Понимаете, у Гаррета был выбор, соглашаться или нет. Он хотел получить диплом, отказавшись от всех соблазнов, которые предлагает драфт. Многие игроки студенческих команд бросают учебу в тот же самый момент, когда профессиональная команда заявляет о своих правах на них. И сложно поступить иначе, когда команда из НХЛ делает все возможное, чтобы убедить тебя побыстрее распрощаться с колледжем. Но Гаррет умный парень. Он понимает, что, сделав этот шаг, потеряет право на членство в Национальной ассоциации студенческого спорта, а еще понимает, что подписание контракта с командой не означает моментального успеха или даже участия в играх.
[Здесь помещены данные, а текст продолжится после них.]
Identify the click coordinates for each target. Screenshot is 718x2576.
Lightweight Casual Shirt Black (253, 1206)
Черт, да мы оба знаем, что случилось с Крисом Литтлом, членом нашей команды. Мы с Гарретом тогда были на первом курсе. Чувак попал в драфт, ушел в профессиональный хоккей, проиграл полсезона – а что потом? Из-за серьезной травмы ему пришлось завершить карьеру. Навсегда. И теперь Литтл не только никогда не встанет на лед, но даже все заработанное по этому контракту, ушло на лечение. И, насколько я знаю, он вернулся в университет, чтобы получить-таки специальность. Будет сварщиком или типа того.
Так что – да, Гаррет разыграл все по уму. А я? Я с самого начала знал, что не буду играть в профессиональный хоккей.
– Я к чему: Грецки тоже не прошел драфт, и посмотри, чего он достиг. Этот мужик – легенда! Его по праву можно назвать лучшим игроком в истории хоккея.
Гаррет все говорит и говорит, стараясь «обнадежить» меня, и я разрываюсь между тем, чтобы рявкнуть на него и попросить заткнуться или изо всех сил обнять его, потому что этот парень потрясающий друг.
Но вместо этого с языка слетает очередная ложь:
– Я позвоню агенту в понедельник.
Он удовлетворенно кивает:
– Хорошо.
И снова повисает тишина. Мы загружаем наши тарелки в посудомоечную машину.
– Слушай, сегодня вечером мы собираемся в «Малоун», – говорит Гаррет. – Я, Уэллси, Так и, может, Дэнни. Ты пойдешь?
– Не могу. Мне нужно уже начинать готовиться к экзаменам.
Печально, но я уже теряю счет вещам, о которых лгу своему лучшему другу.
* * *
– Прости, ты можешь повторить? – Рамона пялится на меня в полнейшем неверии, ее изумленные глаза напоминают два черных блюдца.